How do you balance aligning everyone versus pushing people to do more interesting work?

If everybody is comfortable, you’re probably not pushing hard enough. You need to get the team to the point that you trust each other enough to take risks together: we’re clear with each other, we’re aligned in our ultimate goal, and now we’re gonna hold hands and we’re gonna jump. It’s a combination of showing them they can trust you to be honest and admitting none of us ever really know how something will turn out. Getting everyone comfortable with the idea that giving something a best effort is always worth it and that is not necessarily the same as the effort always working out.

You’re moving to a role at The RealReal, so it’s less about buying more stuff and thinking more about passing things on. Did that align with how you were feeling personally?

When I got the call for the job – which I had wanted for a long time – I’d been working on a collection of essays about people in my life and an object that plays a part in our story. I was writing about objects – a sweater, a watch, a framed note, an ashtray – as a way of writing about life. It was a way for me to work out some of the questions I had over the last bunch of years. What is the true value of our stuff? What is healthy about surrounding yourself with beautiful things that speak to you personally? Things play a part in our experiences. Our stuff is a part of our story, not a signal of our means.

What appeals to me about The RealReal – beyond the simple fact that there is nothing more sustainable than keeping things in use – is that it offers a way to evolve aesthetically without creating waste. You might be done with a certain period of your life and as a result, something you’ve loved. And maybe that thing reminds you of that time, or that person, or that moment. You can love it for the memory or association and also no longer need it.  But that doesn’t mean the thing is no longer useful. And passing that thing on to somebody else, repairing it, reselling it, reusing it is a way to acknowledge that value is bigger than any one person’s needs.

The idea of selling stuff that people don’t need is always a fear. We want to get to a place where we are only working on brands that serve a real human need…

We live in a culture that tells us our value to society is as consumers. The more you consume the more you “have” the more valuable you are. And as people who work in the business of selling things we have a responsibility to change that. It’s not that we should all be doing aid work. No matter what you do, if each of us does what is true to us, it lifts whatever it is that we do. If we all did that everything would lift.

I made my career in fashion because I love style and the way that people use aesthetics to describe themselves and the world around them. It’s fun. It makes people happy.  I can participate in the fashion business by telling people that they don’t have enough. I can support the message that they always need more. Or I can say: no, more will not make you happier or your life better. But using style to express who you are, how you feel, how you see the world and people around you can enrich your life.

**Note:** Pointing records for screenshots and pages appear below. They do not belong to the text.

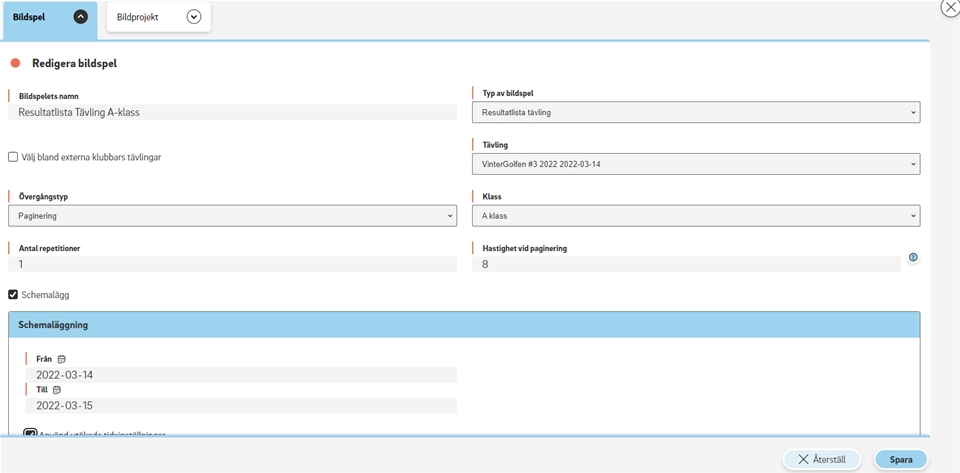Click the Bildspelets namn input field

click(232, 113)
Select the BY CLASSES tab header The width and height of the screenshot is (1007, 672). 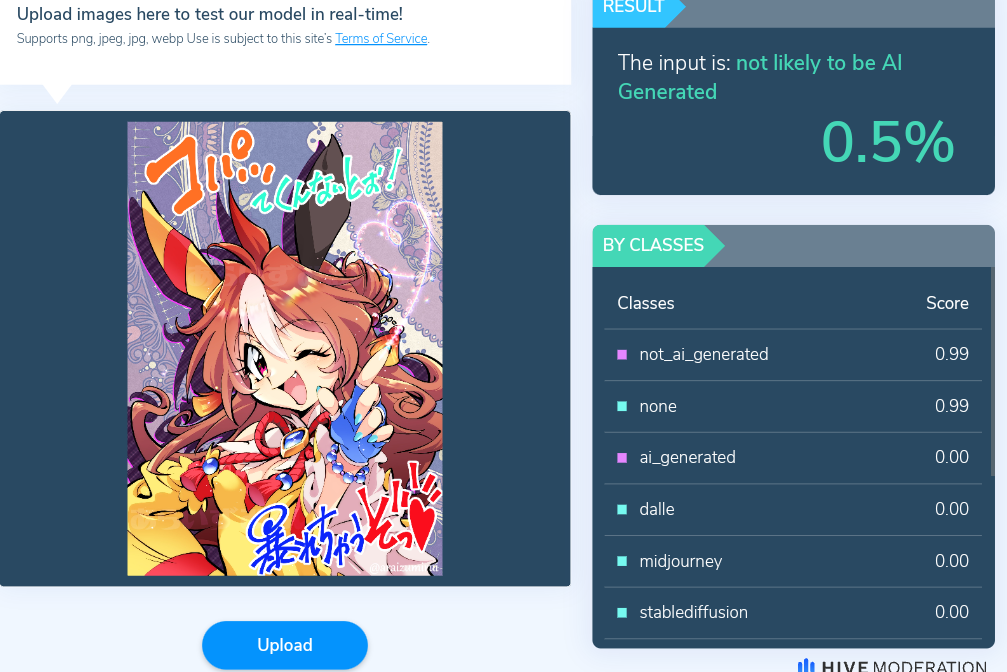(x=653, y=245)
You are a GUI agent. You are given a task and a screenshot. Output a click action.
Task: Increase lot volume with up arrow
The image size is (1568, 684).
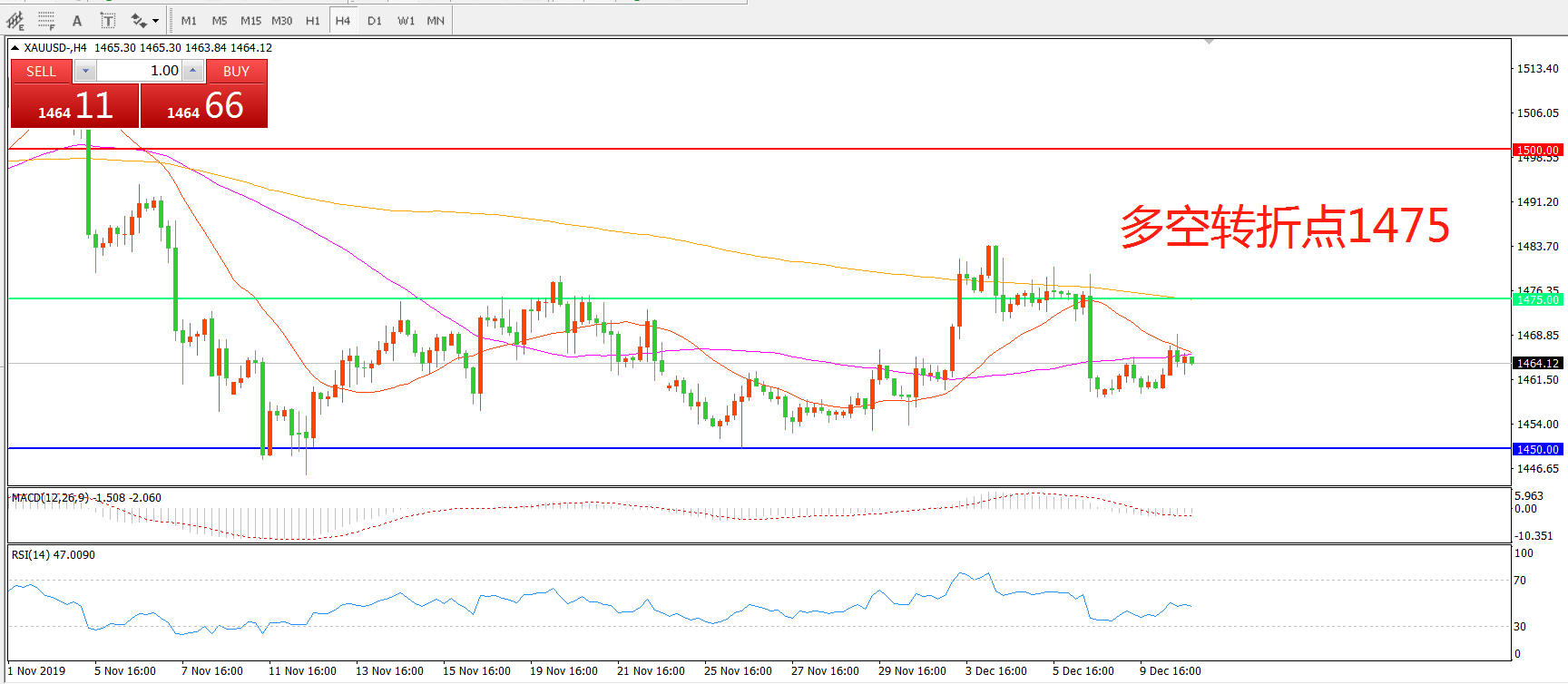[193, 71]
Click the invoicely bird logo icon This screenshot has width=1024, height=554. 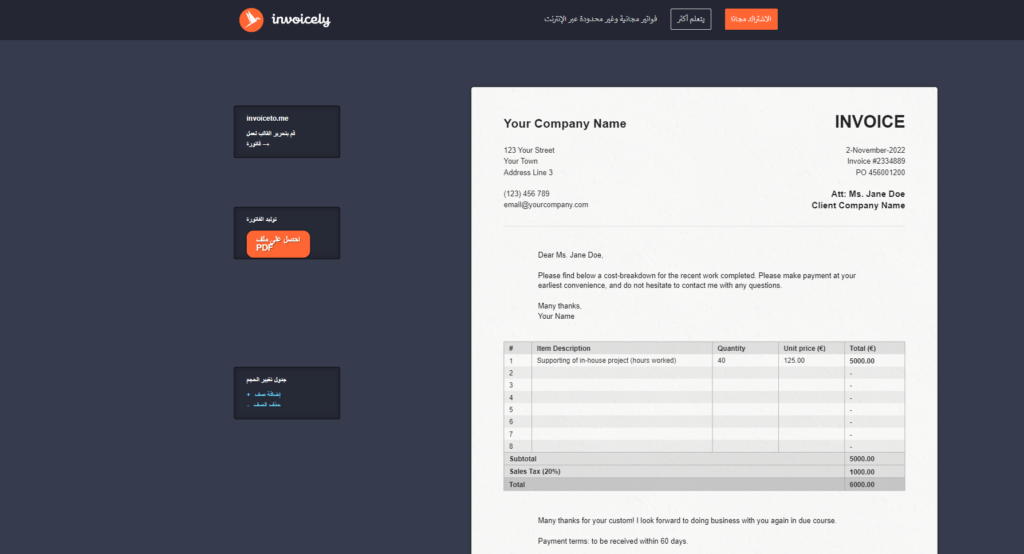coord(252,19)
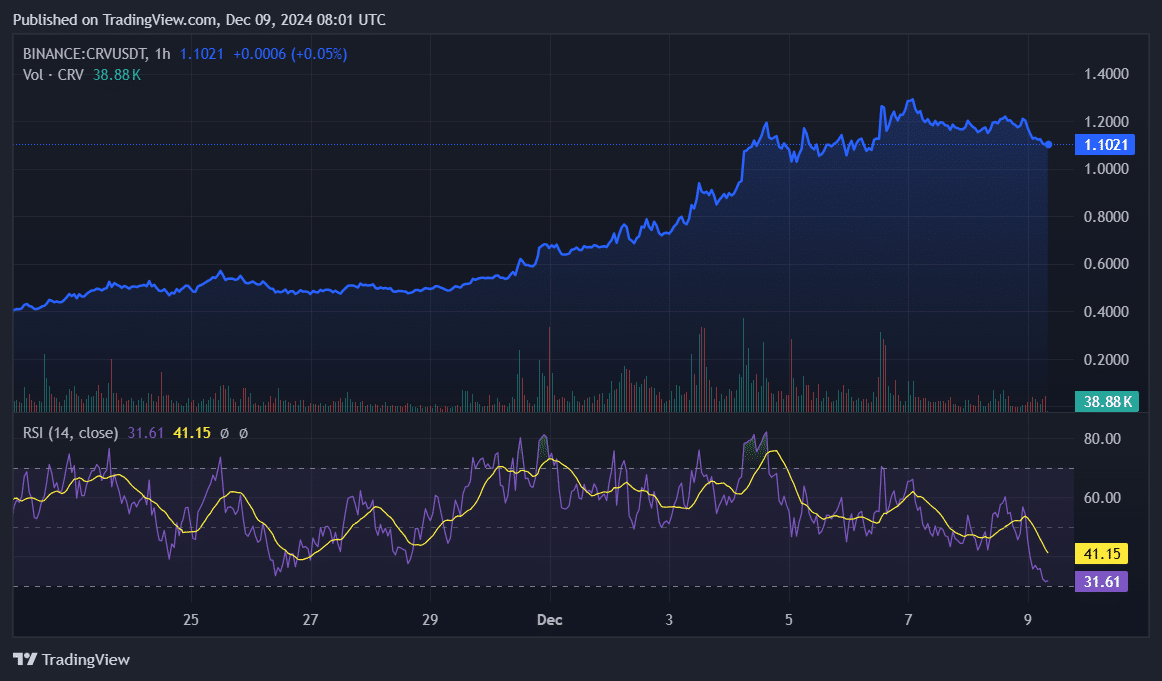The width and height of the screenshot is (1162, 681).
Task: Expand the BINANCE:CRVUSDT symbol legend
Action: pyautogui.click(x=87, y=54)
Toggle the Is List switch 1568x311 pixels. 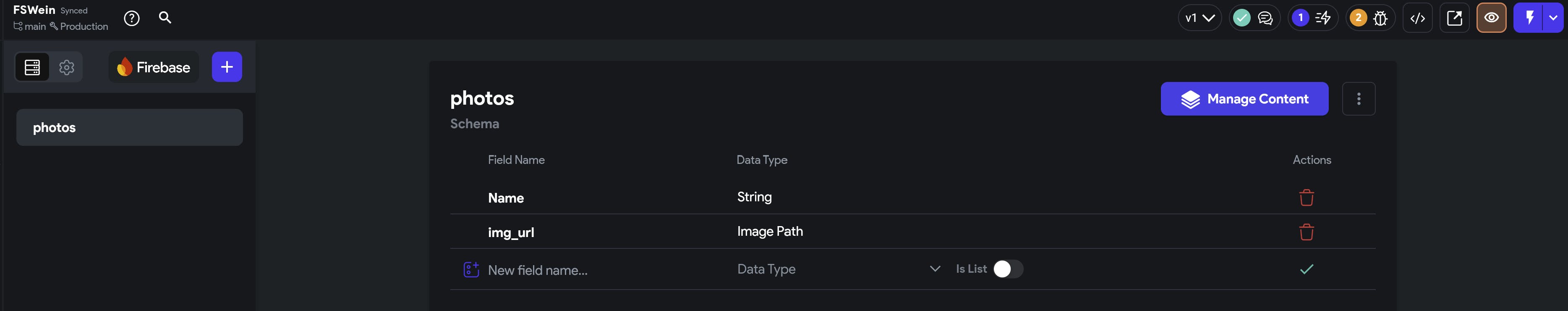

Even with the agency, we said no to two projects because of the ties to Qatar government and their LGBTQ beliefs. And if we did that type of project, yes, we'd get growth but you’d to keep doing the things to sustain it.

What you put into the world is what you create more of. People would’ve seen those projects and it would have attracted more of that kind of work. Maybe you’re not going to grow quite as fast doing only things that feel right for you, but you will grow a business doing work that is aligned with what you are all about. It’s easier said than done.